VUHDDS Frequently Asked Questions
- What is the Vermont Uniform Hospital Discharge Data Set (VUHDDS)?
- What are the conditions of use for the Public Use File?
- What data elements are included in the Public Use File?
- Which Public Use Files are currently available for downloading?
- What do I need to know in order to download the VUHDDS?
- How do I request a research file with non-public data elements not included in the Public Use Files?
- How are hospital service areas (HSAs) defined in the VUHDDS?
Vermont has been collecting and reporting hospital discharge data since the early 1980’s. All fourteen of Vermont's general acute care hospitals currently contribute records for Vermont residents and non-residents to the Vermont Uniform Hospital Discharge Data Set (VUHDDS). Under the statutory authority to collect these data (18 V.S.A. §§§ 9410, 9456 and 9457), the Vermont Green Mountain Care Board (GMCB) administers the program and the Vermont Department of Health (the Health Department) manages the data set under an agreement with GMCB.
The Vermont Association of Hospitals and Health Systems-Network Services Organization (VAHHS-NSO) contracts with the state of Vermont to collect the Vermont hospitals data that are then incorporated into the VUHDDS following a series of quality assurance checks performed by the Health Department. The Veterans Administration Hospital in White River Junction has not submitted data since June 30, 2006. The Vermont psychiatric hospitals, including the Brattleboro Retreat and the Vermont State Hospital, do not submit data to VUHDDS.
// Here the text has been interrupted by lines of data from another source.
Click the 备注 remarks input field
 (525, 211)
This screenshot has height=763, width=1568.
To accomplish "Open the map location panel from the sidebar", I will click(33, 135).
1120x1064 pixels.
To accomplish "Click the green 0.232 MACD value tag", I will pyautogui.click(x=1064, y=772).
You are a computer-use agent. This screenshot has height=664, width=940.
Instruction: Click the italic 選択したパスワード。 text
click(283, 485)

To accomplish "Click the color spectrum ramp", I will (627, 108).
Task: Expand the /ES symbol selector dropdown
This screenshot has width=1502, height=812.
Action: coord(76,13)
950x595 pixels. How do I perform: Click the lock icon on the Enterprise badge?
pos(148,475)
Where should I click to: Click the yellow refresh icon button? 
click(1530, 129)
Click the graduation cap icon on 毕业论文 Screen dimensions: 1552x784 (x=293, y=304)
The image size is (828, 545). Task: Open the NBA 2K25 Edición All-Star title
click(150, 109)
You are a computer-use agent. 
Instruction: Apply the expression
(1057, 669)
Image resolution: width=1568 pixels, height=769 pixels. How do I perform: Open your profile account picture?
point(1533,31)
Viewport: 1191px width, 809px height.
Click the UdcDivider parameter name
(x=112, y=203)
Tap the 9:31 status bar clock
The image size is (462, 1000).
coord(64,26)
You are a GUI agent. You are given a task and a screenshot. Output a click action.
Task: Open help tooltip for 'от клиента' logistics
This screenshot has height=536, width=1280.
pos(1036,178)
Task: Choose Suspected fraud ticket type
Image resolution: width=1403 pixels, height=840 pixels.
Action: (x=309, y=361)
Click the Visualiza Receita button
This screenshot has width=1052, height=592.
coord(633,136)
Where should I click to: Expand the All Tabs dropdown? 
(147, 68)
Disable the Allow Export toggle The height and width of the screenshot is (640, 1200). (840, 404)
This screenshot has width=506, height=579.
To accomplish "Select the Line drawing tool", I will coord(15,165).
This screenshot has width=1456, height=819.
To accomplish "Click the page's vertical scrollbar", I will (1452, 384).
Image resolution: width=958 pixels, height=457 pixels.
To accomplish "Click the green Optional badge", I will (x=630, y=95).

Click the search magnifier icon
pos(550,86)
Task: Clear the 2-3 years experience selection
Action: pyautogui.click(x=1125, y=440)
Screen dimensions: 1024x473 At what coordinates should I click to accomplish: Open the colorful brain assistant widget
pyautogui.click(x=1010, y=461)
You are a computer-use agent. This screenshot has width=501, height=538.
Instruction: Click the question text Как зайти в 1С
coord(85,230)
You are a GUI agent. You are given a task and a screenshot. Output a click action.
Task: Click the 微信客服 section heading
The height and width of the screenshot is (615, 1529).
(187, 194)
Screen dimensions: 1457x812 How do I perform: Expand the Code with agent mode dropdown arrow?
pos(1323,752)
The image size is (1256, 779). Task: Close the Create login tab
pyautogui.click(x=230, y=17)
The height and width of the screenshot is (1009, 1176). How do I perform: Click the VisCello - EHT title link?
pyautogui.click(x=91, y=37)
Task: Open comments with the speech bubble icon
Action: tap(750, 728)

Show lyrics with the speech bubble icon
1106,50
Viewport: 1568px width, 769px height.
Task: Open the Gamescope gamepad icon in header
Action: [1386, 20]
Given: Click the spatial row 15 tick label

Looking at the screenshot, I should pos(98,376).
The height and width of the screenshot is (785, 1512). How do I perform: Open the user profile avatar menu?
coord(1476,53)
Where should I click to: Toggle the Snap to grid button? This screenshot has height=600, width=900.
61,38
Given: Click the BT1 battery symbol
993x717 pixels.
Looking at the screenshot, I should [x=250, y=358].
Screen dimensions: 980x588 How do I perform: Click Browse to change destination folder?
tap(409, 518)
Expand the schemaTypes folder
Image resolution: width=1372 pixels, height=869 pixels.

In addition to the data collected from Vermont hospitals, GMCB obtains records for Vermont residents using hospital services in the bordering states of New Hampshire, New York and Massachusetts under data use agreements with the New Hampshire Department of Health and Human Services, the New York Department of Health, and the Massachusetts Division of Health Care Finance and Policy. While records for Vermont residents using hospitals in New Hampshire, New York, and Massachusetts include inpatient discharges, not all states collect comparable data sets for outpatient and emergency department discharges. GMCB is prohibited from releasing records obtained from these bordering states per provisions of the data use agreements with each state.The Vermont hospital subset of the VUHDDS includes records for inpatient, outpatient, emergency department, observation bed, and series patient discharges for both Vermont residents and non-residents. The collection of emergency department records from Vermont hospitals began with reporting year 2001. From 1989-2000, outpatient data collection was limited to records that each hospital identified as surgical procedures performed in operating rooms. Starting in reporting year 2001, the outpatient definition was revised to include ICD-9-CM procedure codes 00.0-86.99 that occurred in all hospital-based outpatient settings. Starting in reporting year 2006, while all Vermont hospitals continued to report the core outpatient set specified by code range, most hospitals also started to submit all records considered outpatient procedures beyond the specified code range. This includes a wider range of diagnostic procedures and treatments. GMCB is working with the Health Department, VAHHS-NSO, and Vermont hospitals to determine how to define, edit, and use the expanded outpatient data set.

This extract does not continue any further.